I think you misunderstood, I’m asking that you try to connect to mullvad:9117 from inside of the caddy container, i.e. try to do what Caddy is trying to do.

rypi · September 16, 2020, 8:08pm

Do you mean like this?

/srv # curl -v mullvad:9117
*   Trying 192.168.80.2:9117...

I performed both actions inside the caddy container. This one just hangs at this point.

Here is an example of another service connected to caddy on the network (not using the vpn):

/srv # curl -v jellyfin:8096
*   Trying 192.168.80.5:8096...
* Connected to jellyfin (192.168.80.5) port 8096 (#0)
> GET / HTTP/1.1
> Host: jellyfin:8096
> User-Agent: curl/7.69.1
> Accept: */*
> 
* Mark bundle as not supporting multiuse
< HTTP/1.1 302 Found
< Date: Wed, 16 Sep 2020 20:06:34 GMT
< Server: Kestrel

< Content-Length: 0
< Location: /web/index.html
< 
* Connection #0 to host jellyfin left intact

francislavoie · September 16, 2020, 8:18pm

That confirms it’s not an issue with Caddy, definitely an issue with either that mullvad container, since it’s not accepting connections.

rypi · September 16, 2020, 8:33pm

Ah ok, thank you for the help. Would you happen to have any idea how to start troubleshooting the other container or what the problem might be?

I am able to ping google.com in both the vpn container and the jackett container with no packet loss, so it looks like it properly connects to the internet. I’m not really sure where to start with this problem now.

francislavoie · September 16, 2020, 8:46pm

Sorry, I have no idea. I’ve never attempted doing this sort of thing using a container as a wireguard proxy. Maybe the people who make that container might be able to explain how to use it that way?

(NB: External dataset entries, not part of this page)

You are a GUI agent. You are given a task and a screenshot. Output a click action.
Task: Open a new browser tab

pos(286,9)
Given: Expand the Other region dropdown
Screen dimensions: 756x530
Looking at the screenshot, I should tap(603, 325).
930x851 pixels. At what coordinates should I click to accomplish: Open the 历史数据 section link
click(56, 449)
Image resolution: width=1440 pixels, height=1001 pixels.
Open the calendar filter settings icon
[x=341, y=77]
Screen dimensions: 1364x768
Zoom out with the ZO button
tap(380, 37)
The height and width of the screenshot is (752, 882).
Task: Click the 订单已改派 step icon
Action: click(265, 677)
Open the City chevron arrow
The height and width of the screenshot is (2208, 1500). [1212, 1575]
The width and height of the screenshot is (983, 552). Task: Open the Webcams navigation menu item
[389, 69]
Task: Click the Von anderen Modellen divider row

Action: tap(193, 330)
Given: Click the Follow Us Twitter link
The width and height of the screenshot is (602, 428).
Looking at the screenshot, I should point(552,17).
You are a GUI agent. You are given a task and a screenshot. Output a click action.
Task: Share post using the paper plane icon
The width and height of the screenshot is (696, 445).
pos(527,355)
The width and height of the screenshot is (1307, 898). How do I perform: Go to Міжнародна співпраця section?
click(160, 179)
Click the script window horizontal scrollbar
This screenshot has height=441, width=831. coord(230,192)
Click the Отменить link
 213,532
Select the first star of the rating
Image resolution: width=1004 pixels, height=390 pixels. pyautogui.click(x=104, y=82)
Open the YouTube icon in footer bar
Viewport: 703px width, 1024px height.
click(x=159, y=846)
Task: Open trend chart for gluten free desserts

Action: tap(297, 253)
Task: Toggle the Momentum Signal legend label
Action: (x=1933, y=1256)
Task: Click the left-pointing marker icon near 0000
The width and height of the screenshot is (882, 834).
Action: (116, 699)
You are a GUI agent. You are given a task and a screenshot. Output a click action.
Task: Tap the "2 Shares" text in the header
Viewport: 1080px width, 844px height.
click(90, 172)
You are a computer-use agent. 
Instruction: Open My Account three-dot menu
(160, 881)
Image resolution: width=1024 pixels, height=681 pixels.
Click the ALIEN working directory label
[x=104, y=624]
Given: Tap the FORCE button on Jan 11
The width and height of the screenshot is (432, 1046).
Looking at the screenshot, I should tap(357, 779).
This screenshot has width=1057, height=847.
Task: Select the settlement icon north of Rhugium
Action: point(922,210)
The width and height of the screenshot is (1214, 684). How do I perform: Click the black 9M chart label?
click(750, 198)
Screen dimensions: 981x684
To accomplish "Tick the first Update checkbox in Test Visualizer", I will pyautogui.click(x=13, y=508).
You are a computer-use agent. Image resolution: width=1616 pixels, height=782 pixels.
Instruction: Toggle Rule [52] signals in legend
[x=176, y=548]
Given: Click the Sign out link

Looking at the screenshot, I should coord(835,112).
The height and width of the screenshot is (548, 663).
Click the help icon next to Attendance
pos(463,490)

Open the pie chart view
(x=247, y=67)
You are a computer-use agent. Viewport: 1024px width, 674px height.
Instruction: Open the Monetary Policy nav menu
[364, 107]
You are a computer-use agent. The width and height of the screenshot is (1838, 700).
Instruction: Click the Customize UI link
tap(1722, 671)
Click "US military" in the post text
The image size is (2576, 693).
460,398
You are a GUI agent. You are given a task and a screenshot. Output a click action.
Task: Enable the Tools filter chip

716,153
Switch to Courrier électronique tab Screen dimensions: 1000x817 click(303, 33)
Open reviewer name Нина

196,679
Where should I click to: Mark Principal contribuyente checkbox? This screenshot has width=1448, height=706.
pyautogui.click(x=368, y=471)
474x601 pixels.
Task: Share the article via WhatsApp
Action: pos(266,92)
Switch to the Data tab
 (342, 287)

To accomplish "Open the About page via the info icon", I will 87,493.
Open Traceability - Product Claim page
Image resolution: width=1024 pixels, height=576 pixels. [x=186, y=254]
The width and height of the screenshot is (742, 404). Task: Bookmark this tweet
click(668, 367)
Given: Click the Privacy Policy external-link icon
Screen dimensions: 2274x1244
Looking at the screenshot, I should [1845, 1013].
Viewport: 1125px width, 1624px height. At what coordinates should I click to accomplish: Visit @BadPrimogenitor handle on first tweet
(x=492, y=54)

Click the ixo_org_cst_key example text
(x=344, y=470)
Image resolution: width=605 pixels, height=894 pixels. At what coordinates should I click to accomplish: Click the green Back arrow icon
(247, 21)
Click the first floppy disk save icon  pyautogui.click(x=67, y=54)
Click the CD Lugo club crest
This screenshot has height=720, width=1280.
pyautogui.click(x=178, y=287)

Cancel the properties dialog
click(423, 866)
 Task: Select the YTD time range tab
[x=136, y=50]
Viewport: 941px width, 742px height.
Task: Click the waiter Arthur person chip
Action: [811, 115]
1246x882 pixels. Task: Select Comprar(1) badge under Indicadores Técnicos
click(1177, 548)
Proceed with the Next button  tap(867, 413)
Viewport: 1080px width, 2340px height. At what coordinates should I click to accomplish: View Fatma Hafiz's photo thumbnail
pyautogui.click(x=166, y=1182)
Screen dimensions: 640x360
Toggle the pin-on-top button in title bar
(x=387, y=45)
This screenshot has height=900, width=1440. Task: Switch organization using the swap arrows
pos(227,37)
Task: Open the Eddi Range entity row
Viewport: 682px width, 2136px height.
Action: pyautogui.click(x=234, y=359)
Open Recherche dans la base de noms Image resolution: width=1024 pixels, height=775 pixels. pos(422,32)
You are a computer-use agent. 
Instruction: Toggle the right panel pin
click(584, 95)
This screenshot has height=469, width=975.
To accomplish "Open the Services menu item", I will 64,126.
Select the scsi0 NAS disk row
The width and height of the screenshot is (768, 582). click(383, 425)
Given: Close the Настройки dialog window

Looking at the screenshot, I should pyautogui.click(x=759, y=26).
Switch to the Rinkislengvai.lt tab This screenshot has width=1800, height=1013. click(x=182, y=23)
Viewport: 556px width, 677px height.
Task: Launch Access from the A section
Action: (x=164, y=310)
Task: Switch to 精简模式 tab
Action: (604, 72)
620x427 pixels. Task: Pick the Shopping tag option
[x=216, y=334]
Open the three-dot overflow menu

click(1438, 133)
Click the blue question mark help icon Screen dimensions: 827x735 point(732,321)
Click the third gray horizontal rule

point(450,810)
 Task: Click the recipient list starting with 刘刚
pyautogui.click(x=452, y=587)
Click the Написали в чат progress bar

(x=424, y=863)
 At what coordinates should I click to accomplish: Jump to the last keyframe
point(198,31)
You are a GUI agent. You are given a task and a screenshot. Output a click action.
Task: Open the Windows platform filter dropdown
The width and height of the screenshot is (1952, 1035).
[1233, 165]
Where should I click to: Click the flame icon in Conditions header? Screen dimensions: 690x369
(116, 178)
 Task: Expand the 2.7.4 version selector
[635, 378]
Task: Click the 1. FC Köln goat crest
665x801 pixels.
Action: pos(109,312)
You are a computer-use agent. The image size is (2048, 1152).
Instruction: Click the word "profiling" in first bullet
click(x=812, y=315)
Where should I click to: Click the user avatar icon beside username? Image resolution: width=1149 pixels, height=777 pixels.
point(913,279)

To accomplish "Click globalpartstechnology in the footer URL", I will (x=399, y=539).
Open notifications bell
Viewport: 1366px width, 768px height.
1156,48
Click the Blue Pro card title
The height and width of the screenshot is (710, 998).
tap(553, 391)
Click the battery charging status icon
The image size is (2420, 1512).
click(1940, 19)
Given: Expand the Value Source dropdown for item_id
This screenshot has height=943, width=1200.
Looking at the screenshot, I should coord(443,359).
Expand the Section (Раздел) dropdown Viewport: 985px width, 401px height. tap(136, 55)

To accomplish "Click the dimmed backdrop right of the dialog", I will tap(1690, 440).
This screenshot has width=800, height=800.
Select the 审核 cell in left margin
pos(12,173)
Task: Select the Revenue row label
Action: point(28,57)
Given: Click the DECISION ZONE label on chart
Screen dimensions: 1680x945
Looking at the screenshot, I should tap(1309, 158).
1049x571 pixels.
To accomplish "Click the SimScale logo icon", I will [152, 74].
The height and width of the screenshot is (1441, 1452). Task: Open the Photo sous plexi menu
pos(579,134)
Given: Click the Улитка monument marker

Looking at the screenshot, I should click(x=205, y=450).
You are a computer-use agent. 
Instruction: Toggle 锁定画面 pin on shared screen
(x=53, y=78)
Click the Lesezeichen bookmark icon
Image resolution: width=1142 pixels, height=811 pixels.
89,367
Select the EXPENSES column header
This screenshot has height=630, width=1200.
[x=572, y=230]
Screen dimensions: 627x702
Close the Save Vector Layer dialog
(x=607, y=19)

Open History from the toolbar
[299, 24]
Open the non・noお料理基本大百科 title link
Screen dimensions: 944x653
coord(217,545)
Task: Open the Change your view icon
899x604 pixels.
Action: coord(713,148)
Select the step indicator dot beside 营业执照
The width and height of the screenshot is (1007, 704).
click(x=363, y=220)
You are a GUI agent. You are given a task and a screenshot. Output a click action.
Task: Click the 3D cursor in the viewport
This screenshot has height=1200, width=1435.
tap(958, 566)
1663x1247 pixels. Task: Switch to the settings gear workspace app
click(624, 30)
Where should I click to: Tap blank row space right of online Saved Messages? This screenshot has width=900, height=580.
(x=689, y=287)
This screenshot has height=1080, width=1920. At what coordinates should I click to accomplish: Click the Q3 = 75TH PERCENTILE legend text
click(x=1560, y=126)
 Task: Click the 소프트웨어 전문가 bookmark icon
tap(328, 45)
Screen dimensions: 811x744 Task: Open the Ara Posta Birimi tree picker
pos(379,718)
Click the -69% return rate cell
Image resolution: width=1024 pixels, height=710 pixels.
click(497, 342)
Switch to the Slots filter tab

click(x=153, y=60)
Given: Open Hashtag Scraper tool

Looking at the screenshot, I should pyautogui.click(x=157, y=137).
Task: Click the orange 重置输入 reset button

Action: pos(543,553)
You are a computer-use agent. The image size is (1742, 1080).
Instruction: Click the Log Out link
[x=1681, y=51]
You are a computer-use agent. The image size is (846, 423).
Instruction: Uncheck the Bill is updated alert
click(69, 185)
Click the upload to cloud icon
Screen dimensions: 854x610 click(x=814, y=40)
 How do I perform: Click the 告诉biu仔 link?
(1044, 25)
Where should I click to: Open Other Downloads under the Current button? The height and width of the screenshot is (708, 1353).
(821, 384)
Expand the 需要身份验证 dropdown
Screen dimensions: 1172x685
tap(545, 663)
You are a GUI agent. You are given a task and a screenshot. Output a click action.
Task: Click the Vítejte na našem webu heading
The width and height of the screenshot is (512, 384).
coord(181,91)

rypi · September 16, 2020, 8:58pm

Would there be a simpler way to route the container traffic through the vpn? I assumed creating the container and routing traffic through that would be the easiest option, but now that may not be the case.

system · October 16, 2020, 7:30pm

This topic was automatically closed after 30 days. New replies are no longer allowed.